→ **TASK OBJECTIVE**:
Find each line below that contains the string "width", matching case exactly, and copy those lines out in full.
— start of RAW DATA —
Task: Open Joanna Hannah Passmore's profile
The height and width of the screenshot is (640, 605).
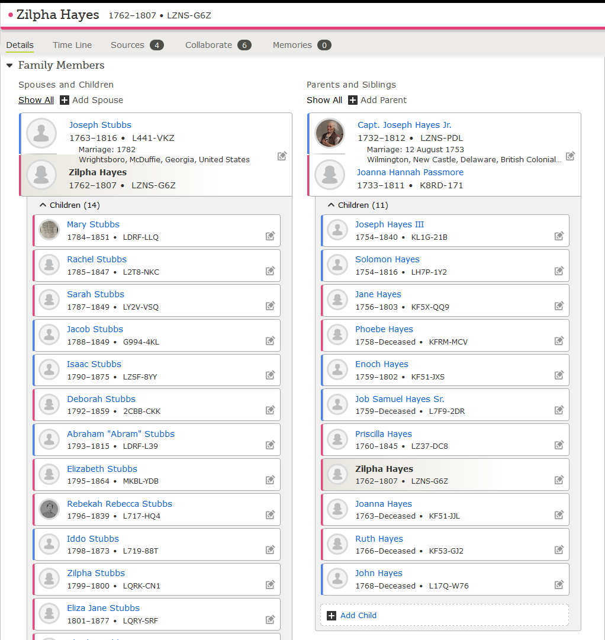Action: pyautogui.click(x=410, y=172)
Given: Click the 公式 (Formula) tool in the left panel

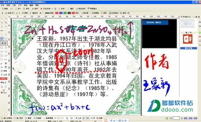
— end of RAW DATA —
— start of RAW DATA —
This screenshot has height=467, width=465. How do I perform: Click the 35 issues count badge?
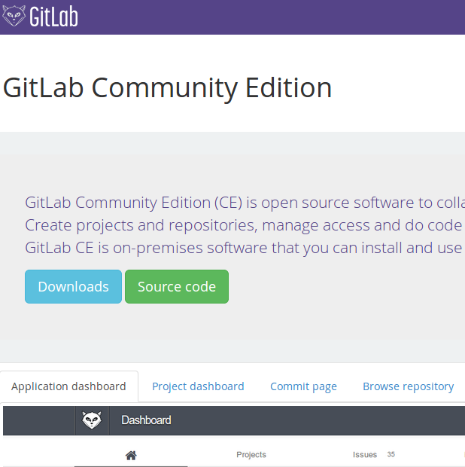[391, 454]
— end of RAW DATA —
→ **TASK ANSWER**:
The height and width of the screenshot is (640, 605).
This screenshot has height=467, width=465. How do I perform: Click the 35 issues count badge?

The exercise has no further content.